Lamarck and Darwin

Jim Jaszewski ab975 at
Tue Jun 27 05:24:50 MDT 1995

On Fri, 23 Jun 1995, Lisa Rogers wrote:

> I think the Lamarckian answer might have been "well, we're not
> talking about cosmetic changes.  It has to be something useful,
> adaptive, in order for it to affect one's descendants."  The typical
> example I've heard is that of a blacksmith, who is very large and
> muscular.  He gets that way from practice.  Since he uses his muscles
> all his life, this muscularity somehow (no mechanism suggested)
> somehow becomes inheritable.  Therefore, he will have muscular sons,
> who of course are well-suited to the blacksmiths' profession.

	Indeed, if no mechanism is found, then Lamarckism is bunkum.

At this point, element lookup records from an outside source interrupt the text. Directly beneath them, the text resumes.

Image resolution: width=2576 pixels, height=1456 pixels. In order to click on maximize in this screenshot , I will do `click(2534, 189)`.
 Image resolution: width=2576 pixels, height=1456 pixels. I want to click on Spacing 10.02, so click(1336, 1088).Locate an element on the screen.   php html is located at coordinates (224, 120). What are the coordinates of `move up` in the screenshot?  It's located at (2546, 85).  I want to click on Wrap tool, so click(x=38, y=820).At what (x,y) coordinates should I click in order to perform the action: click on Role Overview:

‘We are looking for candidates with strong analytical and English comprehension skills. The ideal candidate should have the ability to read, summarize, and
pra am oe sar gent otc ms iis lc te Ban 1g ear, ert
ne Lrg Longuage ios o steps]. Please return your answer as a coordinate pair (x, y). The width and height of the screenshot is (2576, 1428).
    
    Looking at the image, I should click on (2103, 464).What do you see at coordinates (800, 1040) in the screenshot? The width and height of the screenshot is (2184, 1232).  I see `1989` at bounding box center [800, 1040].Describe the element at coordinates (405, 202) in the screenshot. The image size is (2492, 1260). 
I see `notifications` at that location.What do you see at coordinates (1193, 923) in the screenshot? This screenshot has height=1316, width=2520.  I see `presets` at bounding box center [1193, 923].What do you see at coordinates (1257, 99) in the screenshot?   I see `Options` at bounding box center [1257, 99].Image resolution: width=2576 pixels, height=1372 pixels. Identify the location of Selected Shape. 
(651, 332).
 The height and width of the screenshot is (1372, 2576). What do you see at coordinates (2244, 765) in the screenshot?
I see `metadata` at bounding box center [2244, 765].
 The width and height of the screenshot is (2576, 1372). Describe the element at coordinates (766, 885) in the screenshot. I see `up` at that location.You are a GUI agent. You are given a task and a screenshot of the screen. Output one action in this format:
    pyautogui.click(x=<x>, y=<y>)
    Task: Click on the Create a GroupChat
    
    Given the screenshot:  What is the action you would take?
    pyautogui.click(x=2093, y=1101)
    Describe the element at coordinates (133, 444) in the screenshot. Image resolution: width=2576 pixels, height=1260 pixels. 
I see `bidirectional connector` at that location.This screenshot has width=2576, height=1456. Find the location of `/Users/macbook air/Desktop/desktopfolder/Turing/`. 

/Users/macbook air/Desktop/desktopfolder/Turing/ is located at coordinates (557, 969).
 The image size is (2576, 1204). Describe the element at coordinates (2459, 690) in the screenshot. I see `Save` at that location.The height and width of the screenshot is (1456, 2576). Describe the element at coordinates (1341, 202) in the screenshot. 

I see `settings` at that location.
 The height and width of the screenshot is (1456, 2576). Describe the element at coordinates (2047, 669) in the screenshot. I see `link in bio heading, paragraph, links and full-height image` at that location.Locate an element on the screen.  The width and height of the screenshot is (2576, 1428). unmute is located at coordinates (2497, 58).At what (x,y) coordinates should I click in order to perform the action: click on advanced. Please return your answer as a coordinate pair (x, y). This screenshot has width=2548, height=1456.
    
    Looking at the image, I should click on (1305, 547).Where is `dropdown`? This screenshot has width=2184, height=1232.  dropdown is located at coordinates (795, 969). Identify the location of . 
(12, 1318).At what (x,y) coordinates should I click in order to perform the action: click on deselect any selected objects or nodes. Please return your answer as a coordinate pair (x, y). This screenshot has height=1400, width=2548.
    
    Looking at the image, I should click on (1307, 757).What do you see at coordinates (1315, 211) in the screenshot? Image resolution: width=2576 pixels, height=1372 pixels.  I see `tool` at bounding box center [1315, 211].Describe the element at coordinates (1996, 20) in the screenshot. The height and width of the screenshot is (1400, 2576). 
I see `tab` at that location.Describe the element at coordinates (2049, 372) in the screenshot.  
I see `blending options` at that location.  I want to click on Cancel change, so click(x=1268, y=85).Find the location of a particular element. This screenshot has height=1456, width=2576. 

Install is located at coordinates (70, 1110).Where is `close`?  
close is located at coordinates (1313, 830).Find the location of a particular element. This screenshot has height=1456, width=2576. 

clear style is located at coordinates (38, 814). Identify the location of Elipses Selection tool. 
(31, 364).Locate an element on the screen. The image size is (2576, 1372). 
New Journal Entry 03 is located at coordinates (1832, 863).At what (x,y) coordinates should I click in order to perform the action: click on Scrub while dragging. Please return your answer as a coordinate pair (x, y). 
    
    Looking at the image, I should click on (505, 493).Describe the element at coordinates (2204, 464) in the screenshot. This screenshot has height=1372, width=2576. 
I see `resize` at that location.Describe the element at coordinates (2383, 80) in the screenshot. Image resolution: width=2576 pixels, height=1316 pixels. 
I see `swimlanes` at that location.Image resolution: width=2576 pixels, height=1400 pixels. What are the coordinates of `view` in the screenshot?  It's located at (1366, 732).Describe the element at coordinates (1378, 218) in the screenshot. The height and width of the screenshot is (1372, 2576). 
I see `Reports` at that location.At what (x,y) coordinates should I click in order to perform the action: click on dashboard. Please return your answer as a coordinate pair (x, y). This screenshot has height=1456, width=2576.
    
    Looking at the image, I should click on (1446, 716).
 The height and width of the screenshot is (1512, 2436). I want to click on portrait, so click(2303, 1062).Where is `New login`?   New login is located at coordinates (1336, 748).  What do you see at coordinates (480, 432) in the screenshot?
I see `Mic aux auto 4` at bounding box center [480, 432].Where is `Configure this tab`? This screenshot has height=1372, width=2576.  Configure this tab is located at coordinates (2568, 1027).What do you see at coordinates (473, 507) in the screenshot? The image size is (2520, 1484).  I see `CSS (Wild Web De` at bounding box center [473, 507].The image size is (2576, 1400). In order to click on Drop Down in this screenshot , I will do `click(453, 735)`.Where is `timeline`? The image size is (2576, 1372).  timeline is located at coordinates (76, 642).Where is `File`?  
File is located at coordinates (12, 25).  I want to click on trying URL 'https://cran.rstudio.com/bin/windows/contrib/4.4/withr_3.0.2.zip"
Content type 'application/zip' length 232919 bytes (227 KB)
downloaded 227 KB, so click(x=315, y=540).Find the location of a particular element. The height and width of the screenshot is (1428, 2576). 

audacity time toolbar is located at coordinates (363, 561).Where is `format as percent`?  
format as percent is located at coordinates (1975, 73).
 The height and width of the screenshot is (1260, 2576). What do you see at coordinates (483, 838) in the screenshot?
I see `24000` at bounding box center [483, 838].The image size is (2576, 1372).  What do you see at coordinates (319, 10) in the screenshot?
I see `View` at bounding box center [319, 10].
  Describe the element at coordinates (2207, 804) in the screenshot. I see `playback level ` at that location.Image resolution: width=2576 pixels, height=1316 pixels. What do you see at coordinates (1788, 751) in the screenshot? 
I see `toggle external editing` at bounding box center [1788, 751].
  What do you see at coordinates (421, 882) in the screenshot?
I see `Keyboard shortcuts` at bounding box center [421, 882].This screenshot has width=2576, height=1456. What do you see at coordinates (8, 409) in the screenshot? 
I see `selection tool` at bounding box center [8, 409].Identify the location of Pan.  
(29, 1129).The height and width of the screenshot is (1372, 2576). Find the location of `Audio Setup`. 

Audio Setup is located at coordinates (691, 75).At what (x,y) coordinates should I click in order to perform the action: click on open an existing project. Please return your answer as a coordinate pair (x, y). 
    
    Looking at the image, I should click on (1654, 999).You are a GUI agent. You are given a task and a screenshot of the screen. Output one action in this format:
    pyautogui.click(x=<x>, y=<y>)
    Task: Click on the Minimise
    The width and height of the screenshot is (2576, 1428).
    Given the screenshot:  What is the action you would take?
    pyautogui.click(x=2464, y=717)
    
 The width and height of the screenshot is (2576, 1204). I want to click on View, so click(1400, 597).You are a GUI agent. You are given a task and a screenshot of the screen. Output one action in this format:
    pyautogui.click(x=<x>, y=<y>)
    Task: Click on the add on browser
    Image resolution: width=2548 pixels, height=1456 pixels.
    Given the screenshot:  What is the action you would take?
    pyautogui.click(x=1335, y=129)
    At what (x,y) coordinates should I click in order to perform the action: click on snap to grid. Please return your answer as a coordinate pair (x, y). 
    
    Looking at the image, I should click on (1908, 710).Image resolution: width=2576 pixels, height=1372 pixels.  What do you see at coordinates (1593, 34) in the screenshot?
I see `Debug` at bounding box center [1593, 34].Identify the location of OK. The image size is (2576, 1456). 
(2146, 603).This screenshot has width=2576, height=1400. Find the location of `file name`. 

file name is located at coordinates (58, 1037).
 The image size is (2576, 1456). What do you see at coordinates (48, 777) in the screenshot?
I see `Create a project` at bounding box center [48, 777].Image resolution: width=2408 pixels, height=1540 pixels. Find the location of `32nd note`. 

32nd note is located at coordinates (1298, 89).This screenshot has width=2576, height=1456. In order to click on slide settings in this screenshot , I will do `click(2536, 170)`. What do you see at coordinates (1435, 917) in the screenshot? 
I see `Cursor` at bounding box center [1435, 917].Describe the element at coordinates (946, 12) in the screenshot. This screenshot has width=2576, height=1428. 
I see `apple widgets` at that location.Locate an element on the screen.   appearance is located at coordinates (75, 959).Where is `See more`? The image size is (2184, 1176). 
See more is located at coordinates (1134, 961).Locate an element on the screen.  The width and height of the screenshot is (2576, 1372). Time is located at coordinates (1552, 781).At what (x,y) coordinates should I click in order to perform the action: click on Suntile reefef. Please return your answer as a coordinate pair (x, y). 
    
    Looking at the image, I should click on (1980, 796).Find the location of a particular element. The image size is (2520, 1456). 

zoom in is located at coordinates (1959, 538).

	However, if it hasn't been made clear here, let me point out that
the effects would be VERY small, cumulative over generations. If we don't
have e.g. 20-30(?) generations of hereditary blacksmiths, then it
certainly would seem that it'd be lost in the 'noise'...

	I don't think there have been more than a few generations of such
specialized occupations being passed down among related humans in the
entire history of this planet.

	I myself have always been curious, though, of the effects of
agriculture on human physiology. Even MORE so, I've been curious of the
effects on our genetic make-up of the discovery of Fire..!!